Господин Туманов курил, время от времени поглаживая пухлой рукой руль. Пистолет выглядел игрушкой в его огромных руках. Медленно, будто с удовольствием, он поместил каждый патрон на предназначенное ему место.
Алексей заставил себя ждать и не предпринимать попыток разбить гнетущую тишину. Наконец Туманов вздохнул и затушил остаток сигары в автомобильной пепельнице[91]:
– Ай-я, Алексей Фёдорович, сколько же от вас неудобств, вы бы только знали!
От его игривого тона стало ещё страшнее.
– Мешаете вы мне, – прижав пистолет к сердцу, проникновенно сообщил Туманов. – Так сильно мешаете, что я уже готов с вами проститься. Анне Юрьевне стало лучше, за это спасибо. А в остальном… ох мешаете…
Алексей молчал, выглядывая из воротника пальто. Ум его метался, не в силах выбрать, какую задачу решать первой: спасаться из очевидно небезопасной ситуации или сначала проверить озарившую его догадку. Металлический запах в автомобиле всё сильнее смешивался с табачным, игнорировать его становилось всё труднее.
– Андрей Давидович, это ведь вы – заказчик, для которого Афоня и его люди ограбили поезд? Это же ваш порох был в церкви?
Алексей слышал свой голос, произносящий слова, и холодел от ужаса. Неприятно признавать, но, судя по всему, у него совершенно атрофирован инстинкт самосохранения, а вот процент глупости изрядно повышен. Вполне вероятно, что только что он значительно сократил время своей жизни.
Туманов в изумлении развёл руками:
– Ну вот зачем вы вынуждаете меня быть грубым, я этого не люблю… Позвольте…
Он внимательно глянул в лицо Алексея, примеряясь, и аккуратно приложил пистолет к самой середине лба.
– Вы не представляете, какое удовольствие доставит мне ваша смерть!
Туманов по-прежнему ласково улыбался, но губы его подрагивали от тщательно сдерживаемой ненависти. Алексей вдруг улыбнулся, развеселившись от ситуации, поднял указательный палец и отодвинул дуло пистолета в сторону:
– Андрей Давидович, вы же не хотите забрызгать моей кровью новый автомобиль? Хлопотно её оттирать, поверьте хирургу. Вот если бы вы достали удавку, я бы беспокоился, а так… Но раз уж мне недолго осталось, удовлетворите моё любопытство. Вы убили Малиновскую? Никак не могу понять, каким образом. Макрушин утверждал, что она застрелена, но ведь это неправда! Выстрелов не было. Зря, кстати, вы забрали пистолет с места преступления, хотя понимаю, вещь красивая.

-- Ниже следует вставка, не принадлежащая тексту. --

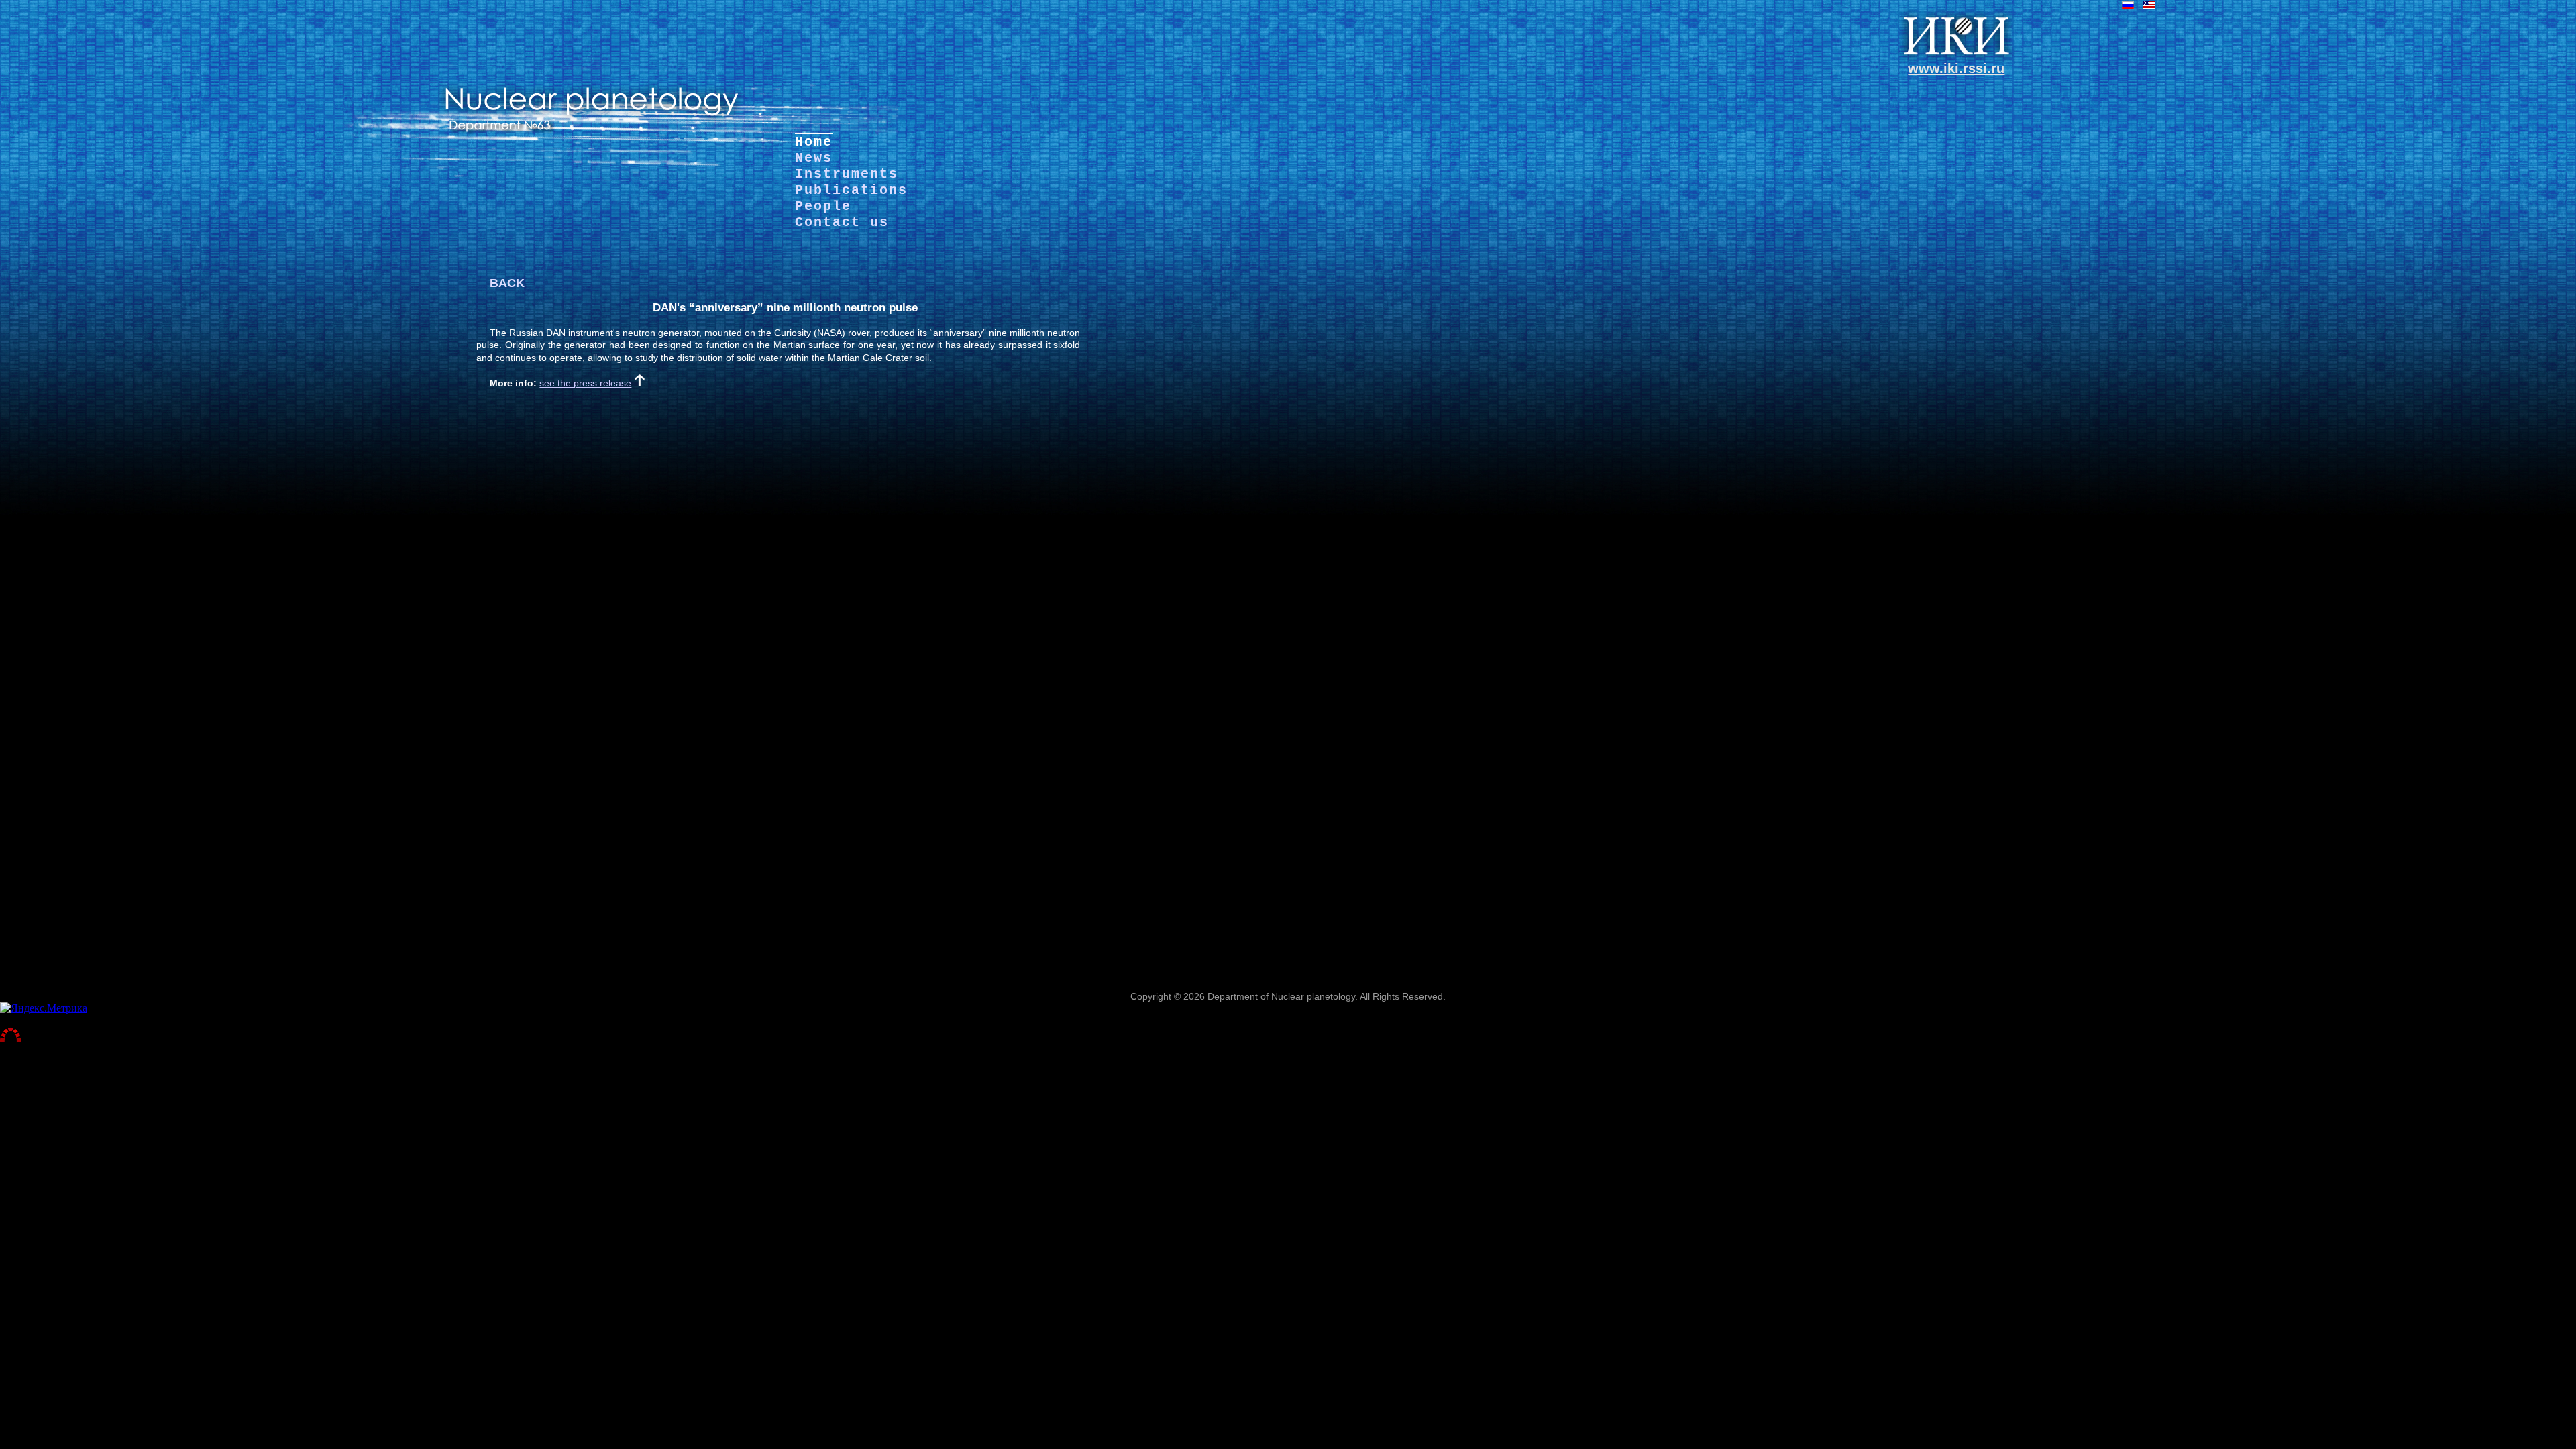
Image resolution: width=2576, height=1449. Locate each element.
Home (814, 142)
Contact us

Внезапно Туманов тоже улыбнулся, хотя взгляд его по-прежнему был напряжён. И произнёс несколько даже сочувственно:
– Как же вам хочется всё знать… Вы так настырно суёте нос в чужие дела, что даже смерть вас не пугает!
– Признаюсь, мне и самому это странно, – покивал Алексей.
Туманов криво усмехнулся:
– Эта дура пока на Анну Юрьевну кричала да пистолетом трясла, ко мне спиной повернулась. Никогда ведь не знаешь, какая глупость в твоей жизни окажется последней, правда? А я ужасно не люблю, когда на Аннушку кричат! Да никто ранее и не осмеливался… Там, в церкви, ваза каменная была, с цветочками, у гроба покойного Дмитрия Аполлоновича стояла. Как раз мне по руке оказалась. Она и осталась, можете в развалинах поискать!
– И что же потом, вы подожгли церковь, чтобы скрыть тело?
Туманов фыркнул:
– Как такая глупость вам в голову пришла? Малиновская сама, когда падала, уронила большой подсвечник, да прямо на занавесь, вышитую такую, не знаю, как в ваших церквях они называются. Пока мы с Анной Юрьевной проверяли, жива ли она, пожар и занялся… Оставалось только бежать, пока огонь до пороха не дотянулся…
Туманов легко и с каким-то удовольствием рассказывал о том, что произошло в церкви. Совершенно успокоившись и осмелев, Алексей протянул руку и толкнул открывающуюся часть лобового стекла. Холодный воздух потёк в щель, позволяя наконец нормально вдохнуть.
Алексей кивнул на ящики с оружием.
– Для чего вам был нужен порох? И это всё? Вы ведь… не революционер?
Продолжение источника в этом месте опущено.